Records provided:
━━━━

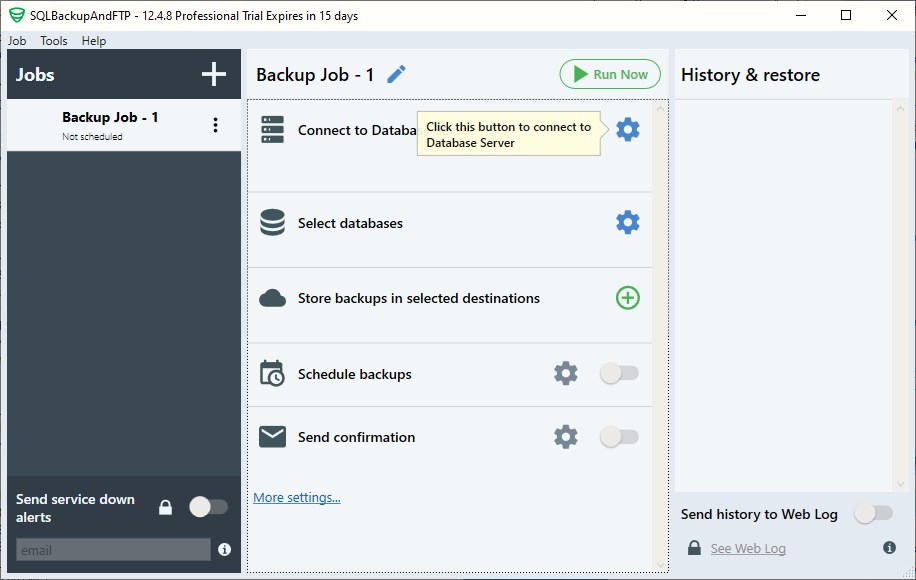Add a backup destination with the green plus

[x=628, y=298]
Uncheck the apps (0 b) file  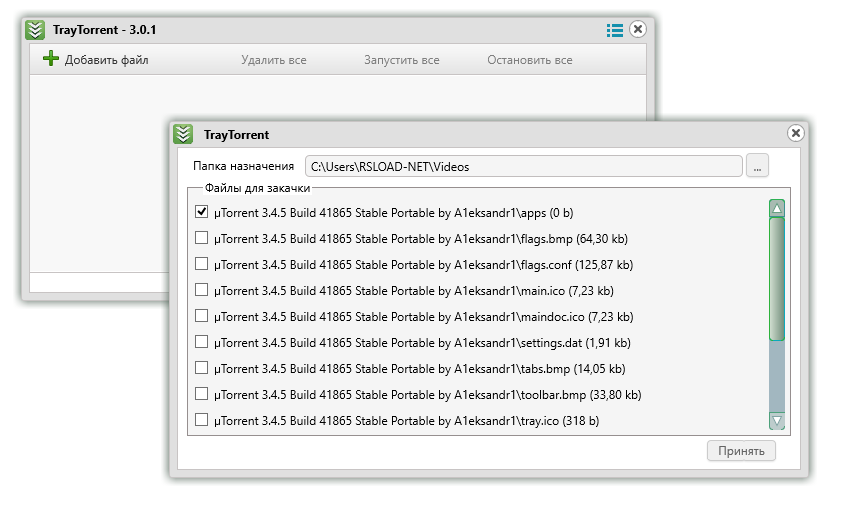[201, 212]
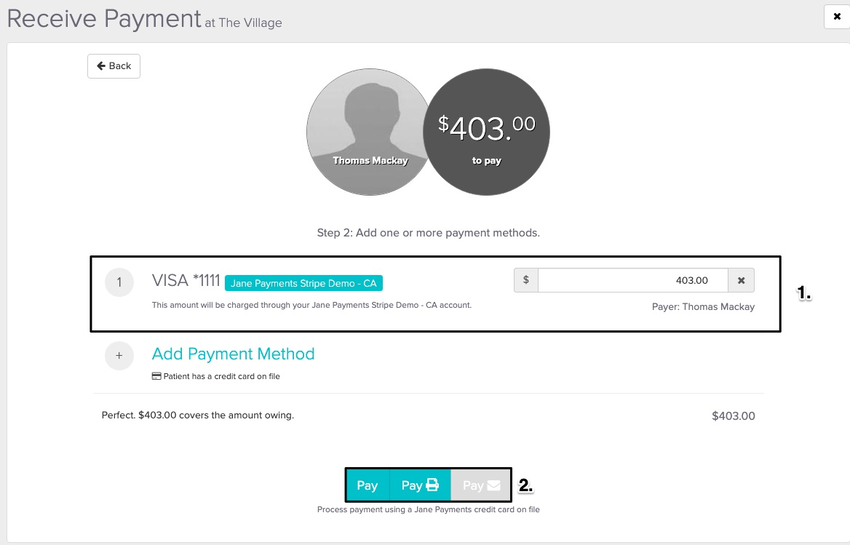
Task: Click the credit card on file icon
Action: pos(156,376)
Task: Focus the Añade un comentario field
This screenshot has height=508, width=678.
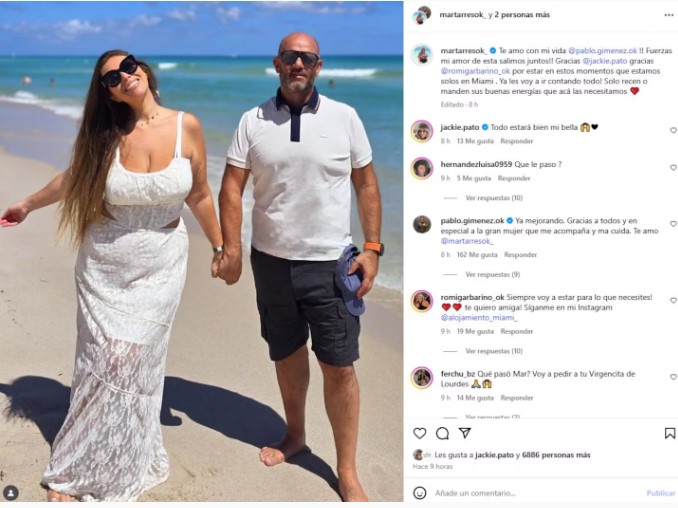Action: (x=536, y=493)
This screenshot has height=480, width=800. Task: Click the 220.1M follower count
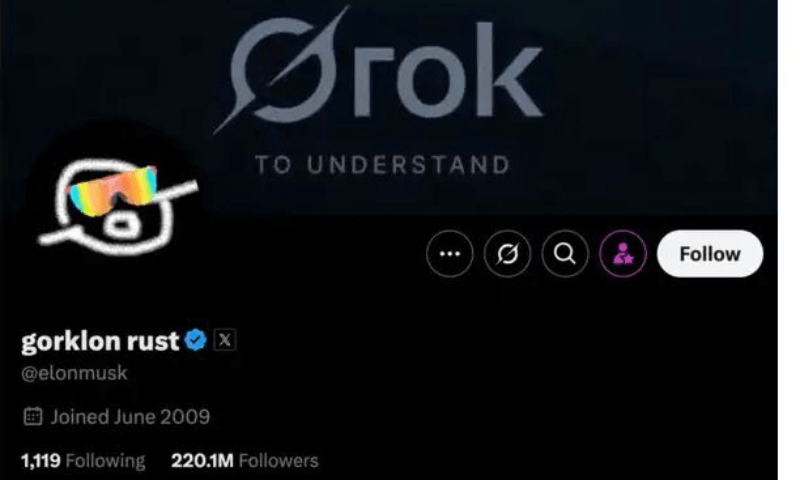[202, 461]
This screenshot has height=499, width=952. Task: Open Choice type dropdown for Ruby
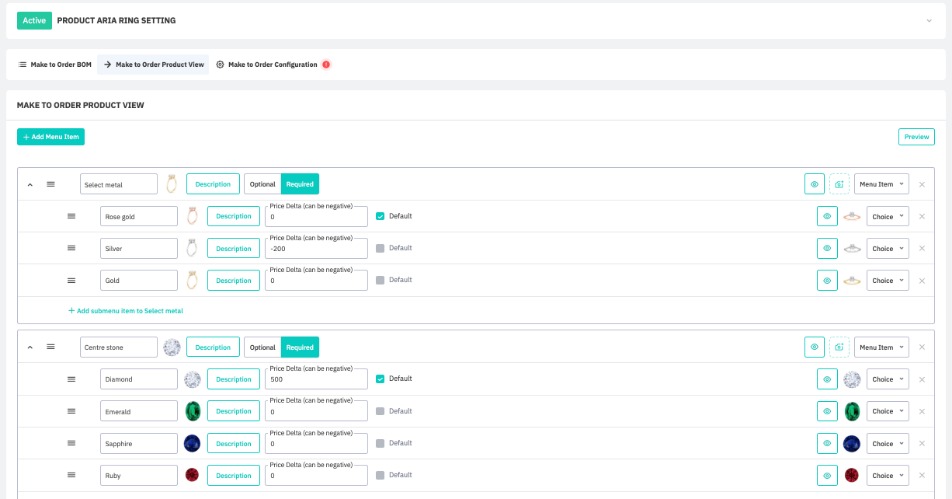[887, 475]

━━━━

Exercise directions:
Beginning with the line where "This screenshot has height=508, width=678." appears, restate word for word every line down to the last one in the data, but keep the pictures out.

Your response:
This screenshot has height=508, width=678.
Action: (x=536, y=493)
This screenshot has height=480, width=800. Task: Click the 220.1M follower count
[202, 461]
This screenshot has height=499, width=952. Task: Open Choice type dropdown for Ruby
[887, 475]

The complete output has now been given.